Cumartesi Anneleri 44 Yıl Sonra Yine Aynı Soruyu Sordu: Nurettin Yedigöl Nerede?

İstanbul Galatasaray Meydanı, 1047. kez kayıplarının akıbetini sormak üzere bir araya gelen Cumartesi Anneleri’ne ev sahipliği yaptı. Bu haftaki eylemde, 12 Nisan 1981 tarihinde gözaltına alındıktan sonra bir daha haber alınamayan Nurettin Yedigöl’ün dosyası bir kez daha gündeme taşındı. Aradan geçen 44 yıla ve kapanan dosyalara rağmen ailesi ve hak savunucuları adalet talebinden vazgeçmedi.

“Nurettin Yedigöl’ü İşkencede Öldürdüler, Bedeni Kaybedildi”

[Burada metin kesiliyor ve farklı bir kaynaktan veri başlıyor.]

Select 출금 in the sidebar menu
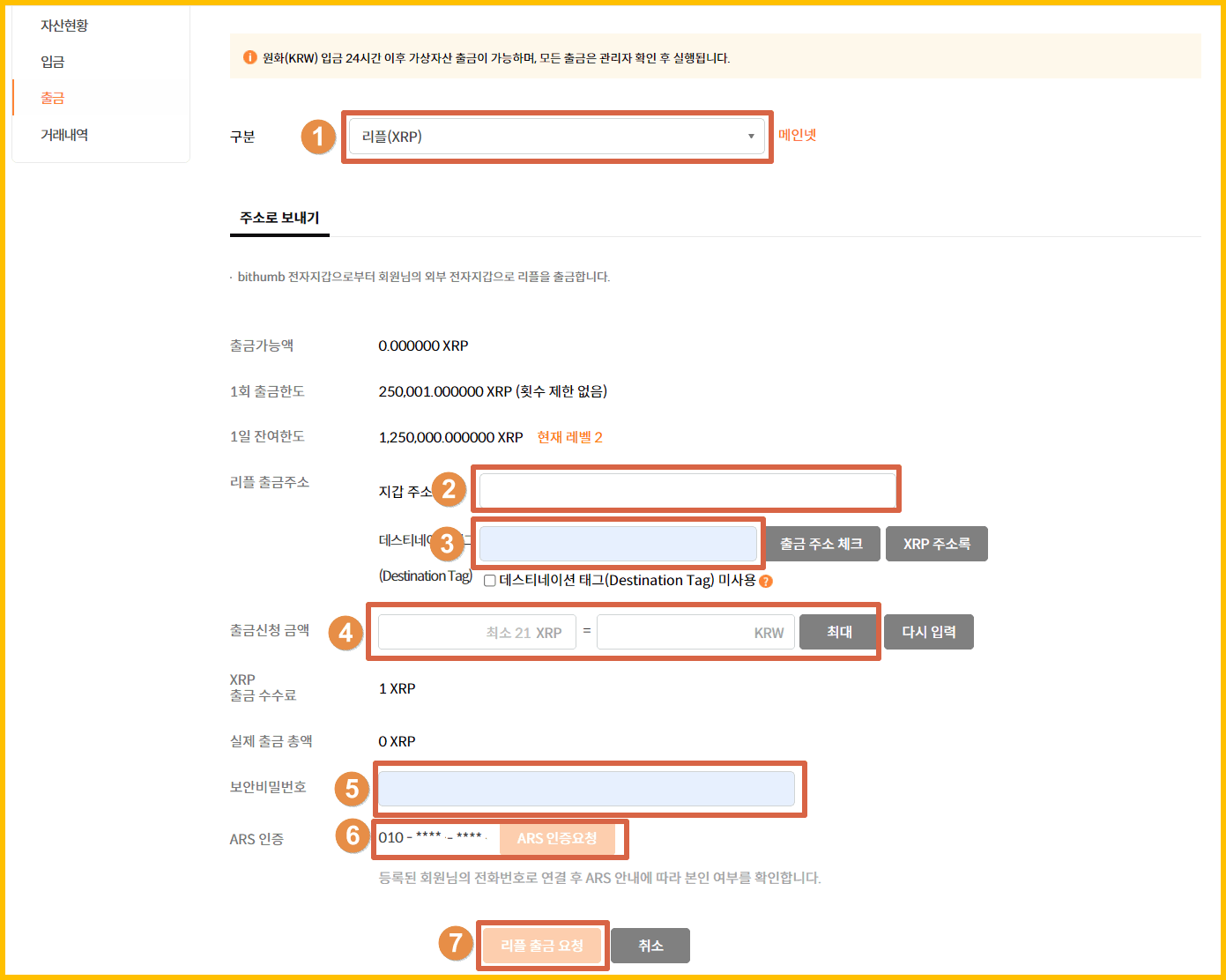The image size is (1226, 980). tap(53, 98)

Basın açıklamasını kayıp yakını Besna Tosun okudu. Açıklamada, Erzincan doğumlu Nurettin Yedigöl’ün İstanbul Üniversitesi İşletme Fakültesi mezunu olduğu ve sosyalist gençlik hareketinde aktif bir figür olarak yer aldığı belirtildi. 12 Eylül darbesi sonrası hakkında yakalama kararı çıkarılan Yedigöl’ün 12 Nisan 1981’de İstanbul İdealtepe’de bir eve yapılan polis baskınında gözaltına alındığı, ardından İstanbul Emniyet Müdürlüğü Siyasi Şube’ye götürüldüğü aktarıldı.

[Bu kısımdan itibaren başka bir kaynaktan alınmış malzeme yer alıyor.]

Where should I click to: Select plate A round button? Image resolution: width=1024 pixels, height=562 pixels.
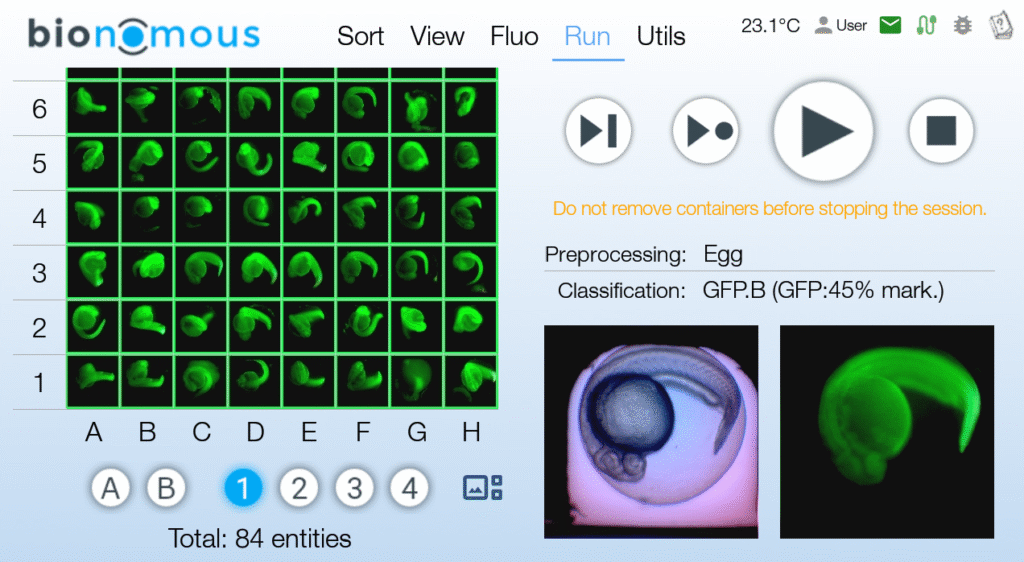112,488
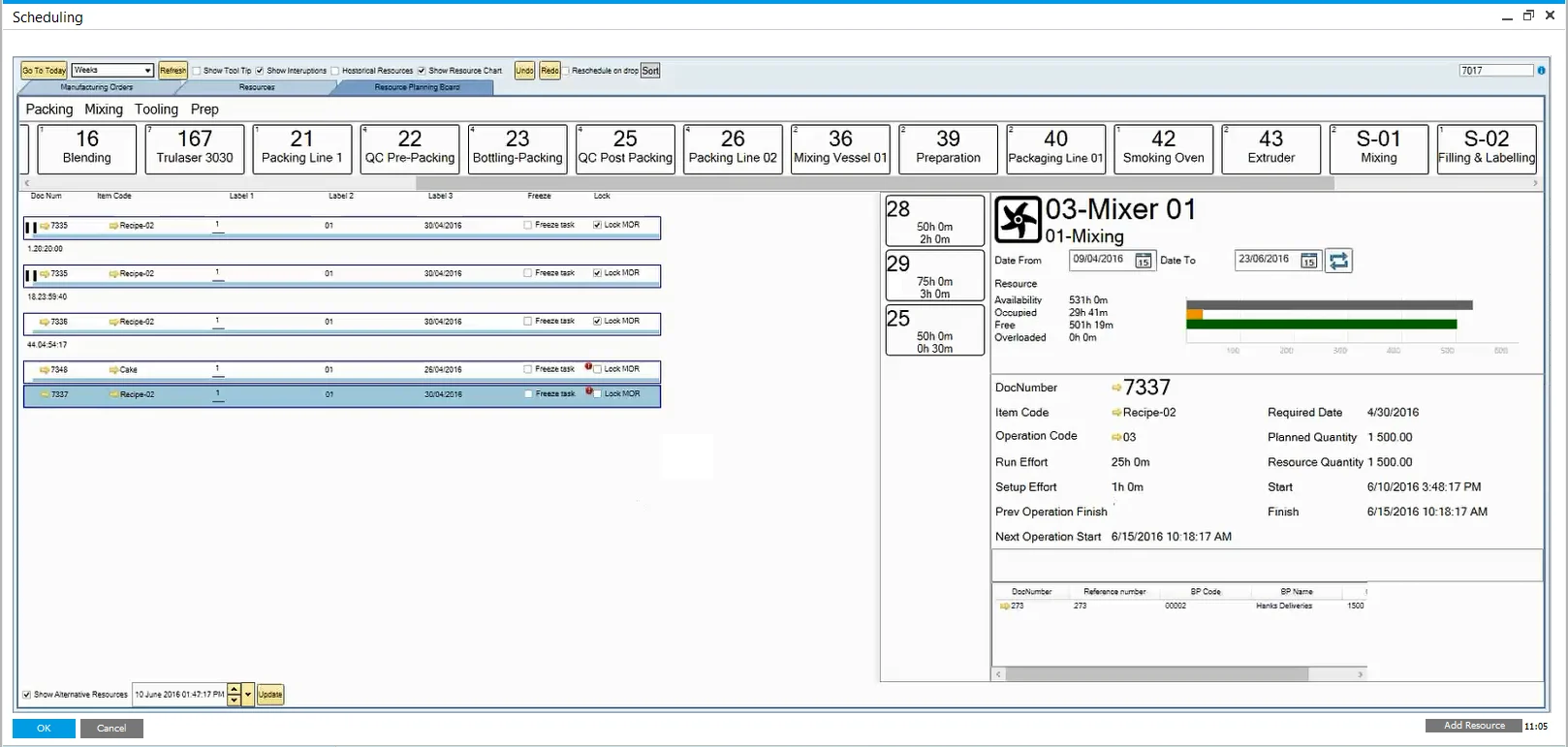Click the Mixer 01 fan icon

tap(1018, 220)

Tanıklara göre burada ağır işkenceye maruz bırakılan Yedigöl’ün cansız bedeni kaybedildi. Aileye yapılan resmi bildirimlerde ise Yedigöl’ün hiçbir zaman gözaltına alınmadığı iddia edildi. Oysa 10 ayrı tanık, onu gözaltında gördüğünü ve işkencede öldüğüne tanık olduğunu beyan etti. Savcılık ise bu tanıklıkları ciddiye almak yerine, “Devlete iftira atmayın” diyerek soruşturmaları kapattı.

Üç Soruşturma, Üç Kapanış

Nurettin Yedigöl’ün ailesi, yıllar boyunca başta sıkıyönetim komutanlığı ve savcılıklar olmak üzere birçok kuruma başvuruda bulundu. Ancak açılan üç ayrı soruşturma zaman aşımı gerekçesiyle “kovuşturmaya yer olmadığı” kararıyla kapatıldı. Anayasa Mahkemesi de, 2015 yılında verdiği kararla başvuruyu “zaman bakımından yetkisizlik” gerekçesiyle reddetti. Aile son çare olarak Avrupa İnsan Hakları Mahkemesi’ne (AİHM) başvurdu.

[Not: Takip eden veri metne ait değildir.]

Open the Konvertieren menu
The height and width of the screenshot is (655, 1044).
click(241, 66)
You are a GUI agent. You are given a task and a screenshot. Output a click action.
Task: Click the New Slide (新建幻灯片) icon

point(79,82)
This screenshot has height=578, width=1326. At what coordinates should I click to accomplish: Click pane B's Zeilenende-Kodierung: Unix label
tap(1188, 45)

Yedigöl’ün annesi Zeycan Yedigöl ve babası İsmail Yedigöl, hayatları boyunca oğullarını aradı. Ancak ne Yedigöl’ün bedeni bulundu ne de ölümünden sorumlu olan kamu görevlileri yargılandı.

“Bir Mezarımız Olsun Yeter”

Basın açıklamasında konuşan Nurettin Yedigöl’ün kardeşi Müzifer Yedigöl, “Acımız dinmedi, sadece kabuk bağladı. 44 yıldır adalet arıyoruz. Bir mezarımızın olması bile bizim için yeterli olurdu. Bu ülkede hâlâ demokrasi ve barış yok” dedi. Kardeşinin kaybolduğu gün gibi hafızasında olduğunu söyleyen Yedigöl, “Biz ve çocuklarımız kayıplarımızdan asla vazgeçmeyeceğiz. Suçlular cezasını çekene kadar bu mücadele sürecek” diye konuştu.

Cezasızlık Politikası ve Devletin Sessizliği

Eyleme katılan İnsan Hakları Derneği (İHD) Eş Genel Başkanı Eren Keskin de yaptığı açıklamada, Yedigöl’ün gözaltında işkenceyle katledildiğini ve devletin bu tür dosyaları sistematik biçimde kapattığını belirtti. Keskin, “Gözaltında kayıplar bir devlet politikasıdır. Bu politikayı örtbas eden yargı mekanizması, faillerin cezasız kalmasına neden oluyor” dedi.

Hakikatin Peşindeki Direniş

Cumartesi Anneleri’nin haftalardır süren barışçıl ve ısrarlı eylemleri, sadece kaybedilenlerin akıbetine dair sorularla sınırlı değil. Bu sessiz oturma eylemleri, aynı zamanda devletin inkâr ve cezasızlık politikasına karşı bir hafıza ve hakikat direnişi.

Nurettin Yedigöl’ün hikâyesi, Türkiye’nin karanlık dönemlerinde gözaltında kaybedilen yüzlerce insanın hikâyesiyle birleşiyor: Tanıkların ifadeleri yok sayılıyor, ailelerin başvuruları geri çevriliyor, mahkemeler zaman aşımı kalkanının arkasına saklanıyor.

Ama Cumartesi Anneleri her hafta aynı mesajı vermeye devam ediyor: “Kaç yıl geçerse geçsin, biz buradayız.”